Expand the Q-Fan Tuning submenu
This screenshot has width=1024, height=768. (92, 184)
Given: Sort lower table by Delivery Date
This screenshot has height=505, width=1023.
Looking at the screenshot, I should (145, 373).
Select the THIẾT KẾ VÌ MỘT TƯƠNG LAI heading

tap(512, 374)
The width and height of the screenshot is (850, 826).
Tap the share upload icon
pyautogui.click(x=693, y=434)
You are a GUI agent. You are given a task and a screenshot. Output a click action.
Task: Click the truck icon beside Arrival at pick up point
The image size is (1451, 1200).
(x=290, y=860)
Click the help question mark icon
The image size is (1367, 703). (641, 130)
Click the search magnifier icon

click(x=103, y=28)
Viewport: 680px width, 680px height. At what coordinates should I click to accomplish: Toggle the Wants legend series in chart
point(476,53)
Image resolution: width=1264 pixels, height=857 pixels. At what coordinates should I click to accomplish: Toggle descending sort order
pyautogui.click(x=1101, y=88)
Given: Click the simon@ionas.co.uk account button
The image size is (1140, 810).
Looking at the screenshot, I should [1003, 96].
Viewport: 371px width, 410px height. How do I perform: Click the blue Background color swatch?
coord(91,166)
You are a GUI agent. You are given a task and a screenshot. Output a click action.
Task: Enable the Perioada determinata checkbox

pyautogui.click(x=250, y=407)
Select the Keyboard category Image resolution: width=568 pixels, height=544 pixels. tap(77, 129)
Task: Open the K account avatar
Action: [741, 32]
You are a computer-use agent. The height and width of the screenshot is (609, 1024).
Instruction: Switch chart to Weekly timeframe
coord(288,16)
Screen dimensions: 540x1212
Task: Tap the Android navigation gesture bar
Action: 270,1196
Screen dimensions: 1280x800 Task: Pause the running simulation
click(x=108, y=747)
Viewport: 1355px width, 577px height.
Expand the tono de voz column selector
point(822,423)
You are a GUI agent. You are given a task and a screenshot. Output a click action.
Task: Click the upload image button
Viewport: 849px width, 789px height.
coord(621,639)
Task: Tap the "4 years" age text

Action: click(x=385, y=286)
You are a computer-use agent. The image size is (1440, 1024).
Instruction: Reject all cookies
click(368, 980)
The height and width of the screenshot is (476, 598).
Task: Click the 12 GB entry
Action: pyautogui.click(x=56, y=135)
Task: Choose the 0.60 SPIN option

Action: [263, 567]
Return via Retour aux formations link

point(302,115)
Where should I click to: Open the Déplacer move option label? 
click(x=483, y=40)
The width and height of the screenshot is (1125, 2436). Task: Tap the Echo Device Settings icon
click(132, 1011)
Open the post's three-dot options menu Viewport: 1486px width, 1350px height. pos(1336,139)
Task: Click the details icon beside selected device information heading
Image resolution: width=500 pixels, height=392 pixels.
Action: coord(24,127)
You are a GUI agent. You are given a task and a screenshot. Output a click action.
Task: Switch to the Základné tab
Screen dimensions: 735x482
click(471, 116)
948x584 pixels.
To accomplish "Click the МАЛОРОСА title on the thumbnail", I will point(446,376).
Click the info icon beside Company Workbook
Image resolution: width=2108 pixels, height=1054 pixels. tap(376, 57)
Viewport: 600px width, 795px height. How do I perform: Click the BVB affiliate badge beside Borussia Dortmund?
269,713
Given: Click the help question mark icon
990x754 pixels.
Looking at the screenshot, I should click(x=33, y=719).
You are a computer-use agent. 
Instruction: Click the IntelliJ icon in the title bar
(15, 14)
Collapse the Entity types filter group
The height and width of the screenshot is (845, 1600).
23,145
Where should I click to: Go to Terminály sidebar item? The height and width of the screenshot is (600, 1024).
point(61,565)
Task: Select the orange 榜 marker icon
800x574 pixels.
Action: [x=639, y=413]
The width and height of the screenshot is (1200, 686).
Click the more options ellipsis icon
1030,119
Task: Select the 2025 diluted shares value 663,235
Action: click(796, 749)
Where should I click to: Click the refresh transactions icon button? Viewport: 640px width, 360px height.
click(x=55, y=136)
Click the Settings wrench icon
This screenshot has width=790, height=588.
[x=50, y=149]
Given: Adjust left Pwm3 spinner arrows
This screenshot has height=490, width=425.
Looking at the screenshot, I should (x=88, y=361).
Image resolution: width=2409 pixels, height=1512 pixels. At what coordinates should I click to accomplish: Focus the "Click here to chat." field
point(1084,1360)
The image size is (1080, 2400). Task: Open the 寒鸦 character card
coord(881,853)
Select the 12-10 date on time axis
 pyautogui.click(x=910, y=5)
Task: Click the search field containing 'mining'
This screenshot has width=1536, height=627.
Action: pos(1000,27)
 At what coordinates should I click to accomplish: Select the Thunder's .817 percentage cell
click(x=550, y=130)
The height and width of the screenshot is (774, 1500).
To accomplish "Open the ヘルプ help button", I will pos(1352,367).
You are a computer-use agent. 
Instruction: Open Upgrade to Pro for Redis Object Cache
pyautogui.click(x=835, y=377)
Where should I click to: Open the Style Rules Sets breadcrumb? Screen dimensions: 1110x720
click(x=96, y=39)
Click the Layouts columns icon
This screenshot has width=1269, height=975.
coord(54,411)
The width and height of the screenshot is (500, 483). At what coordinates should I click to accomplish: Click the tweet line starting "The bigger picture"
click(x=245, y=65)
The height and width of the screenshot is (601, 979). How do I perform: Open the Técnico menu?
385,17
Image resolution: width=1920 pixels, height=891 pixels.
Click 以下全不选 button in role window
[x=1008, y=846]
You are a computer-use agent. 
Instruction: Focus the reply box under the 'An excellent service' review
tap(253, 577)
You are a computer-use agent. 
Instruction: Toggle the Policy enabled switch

* [WHAT IS NEEDED]
Each entry above is to be quoted exactly.

* [TASK OUTPUT]
Expand the Q-Fan Tuning submenu
This screenshot has width=1024, height=768. (92, 184)
Given: Sort lower table by Delivery Date
This screenshot has height=505, width=1023.
Looking at the screenshot, I should (145, 373).
Select the THIẾT KẾ VÌ MỘT TƯƠNG LAI heading

tap(512, 374)
The width and height of the screenshot is (850, 826).
Tap the share upload icon
pyautogui.click(x=693, y=434)
You are a GUI agent. You are given a task and a screenshot. Output a click action.
Task: Click the truck icon beside Arrival at pick up point
The image size is (1451, 1200).
(x=290, y=860)
Click the help question mark icon
The image size is (1367, 703). (641, 130)
Click the search magnifier icon

click(x=103, y=28)
Viewport: 680px width, 680px height. At what coordinates should I click to accomplish: Toggle the Wants legend series in chart
point(476,53)
Image resolution: width=1264 pixels, height=857 pixels. At what coordinates should I click to accomplish: Toggle descending sort order
pyautogui.click(x=1101, y=88)
Given: Click the simon@ionas.co.uk account button
The image size is (1140, 810).
Looking at the screenshot, I should [1003, 96].
Viewport: 371px width, 410px height. How do I perform: Click the blue Background color swatch?
coord(91,166)
You are a GUI agent. You are given a task and a screenshot. Output a click action.
Task: Enable the Perioada determinata checkbox

pyautogui.click(x=250, y=407)
Select the Keyboard category Image resolution: width=568 pixels, height=544 pixels. tap(77, 129)
Task: Open the K account avatar
Action: [741, 32]
You are a computer-use agent. The height and width of the screenshot is (609, 1024).
Instruction: Switch chart to Weekly timeframe
coord(288,16)
Screen dimensions: 540x1212
Task: Tap the Android navigation gesture bar
Action: 270,1196
Screen dimensions: 1280x800 Task: Pause the running simulation
click(x=108, y=747)
Viewport: 1355px width, 577px height.
Expand the tono de voz column selector
point(822,423)
You are a GUI agent. You are given a task and a screenshot. Output a click action.
Task: Click the upload image button
Viewport: 849px width, 789px height.
coord(621,639)
Task: Tap the "4 years" age text

Action: click(x=385, y=286)
You are a computer-use agent. The image size is (1440, 1024).
Instruction: Reject all cookies
click(368, 980)
The height and width of the screenshot is (476, 598).
Task: Click the 12 GB entry
Action: pyautogui.click(x=56, y=135)
Task: Choose the 0.60 SPIN option

Action: [263, 567]
Return via Retour aux formations link

point(302,115)
Where should I click to: Open the Déplacer move option label? 
click(x=483, y=40)
The width and height of the screenshot is (1125, 2436). Task: Tap the Echo Device Settings icon
click(132, 1011)
Open the post's three-dot options menu Viewport: 1486px width, 1350px height. pos(1336,139)
Task: Click the details icon beside selected device information heading
Image resolution: width=500 pixels, height=392 pixels.
Action: coord(24,127)
You are a GUI agent. You are given a task and a screenshot. Output a click action.
Task: Switch to the Základné tab
Screen dimensions: 735x482
click(471, 116)
948x584 pixels.
To accomplish "Click the МАЛОРОСА title on the thumbnail", I will point(446,376).
Click the info icon beside Company Workbook
Image resolution: width=2108 pixels, height=1054 pixels. tap(376, 57)
Viewport: 600px width, 795px height. How do I perform: Click the BVB affiliate badge beside Borussia Dortmund?
269,713
Given: Click the help question mark icon
990x754 pixels.
Looking at the screenshot, I should click(x=33, y=719).
You are a computer-use agent. 
Instruction: Click the IntelliJ icon in the title bar
(15, 14)
Collapse the Entity types filter group
The height and width of the screenshot is (845, 1600).
23,145
Where should I click to: Go to Terminály sidebar item? The height and width of the screenshot is (600, 1024).
point(61,565)
Task: Select the orange 榜 marker icon
800x574 pixels.
Action: [x=639, y=413]
The width and height of the screenshot is (1200, 686).
Click the more options ellipsis icon
1030,119
Task: Select the 2025 diluted shares value 663,235
Action: click(796, 749)
Where should I click to: Click the refresh transactions icon button? Viewport: 640px width, 360px height.
click(x=55, y=136)
Click the Settings wrench icon
This screenshot has width=790, height=588.
[x=50, y=149]
Given: Adjust left Pwm3 spinner arrows
This screenshot has height=490, width=425.
Looking at the screenshot, I should (x=88, y=361).
Image resolution: width=2409 pixels, height=1512 pixels. At what coordinates should I click to accomplish: Focus the "Click here to chat." field
point(1084,1360)
The image size is (1080, 2400). Task: Open the 寒鸦 character card
coord(881,853)
Select the 12-10 date on time axis
 pyautogui.click(x=910, y=5)
Task: Click the search field containing 'mining'
This screenshot has width=1536, height=627.
Action: pos(1000,27)
 At what coordinates should I click to accomplish: Select the Thunder's .817 percentage cell
click(x=550, y=130)
The height and width of the screenshot is (774, 1500).
To accomplish "Open the ヘルプ help button", I will pos(1352,367).
You are a computer-use agent. 
Instruction: Open Upgrade to Pro for Redis Object Cache
pyautogui.click(x=835, y=377)
Where should I click to: Open the Style Rules Sets breadcrumb? Screen dimensions: 1110x720
click(x=96, y=39)
Click the Layouts columns icon
This screenshot has width=1269, height=975.
coord(54,411)
The width and height of the screenshot is (500, 483). At what coordinates should I click to accomplish: Click the tweet line starting "The bigger picture"
click(x=245, y=65)
The height and width of the screenshot is (601, 979). How do I perform: Open the Técnico menu?
385,17
Image resolution: width=1920 pixels, height=891 pixels.
Click 以下全不选 button in role window
[x=1008, y=846]
You are a computer-use agent. 
Instruction: Focus the reply box under the 'An excellent service' review
tap(253, 577)
You are a computer-use agent. 
Instruction: Toggle the Policy enabled switch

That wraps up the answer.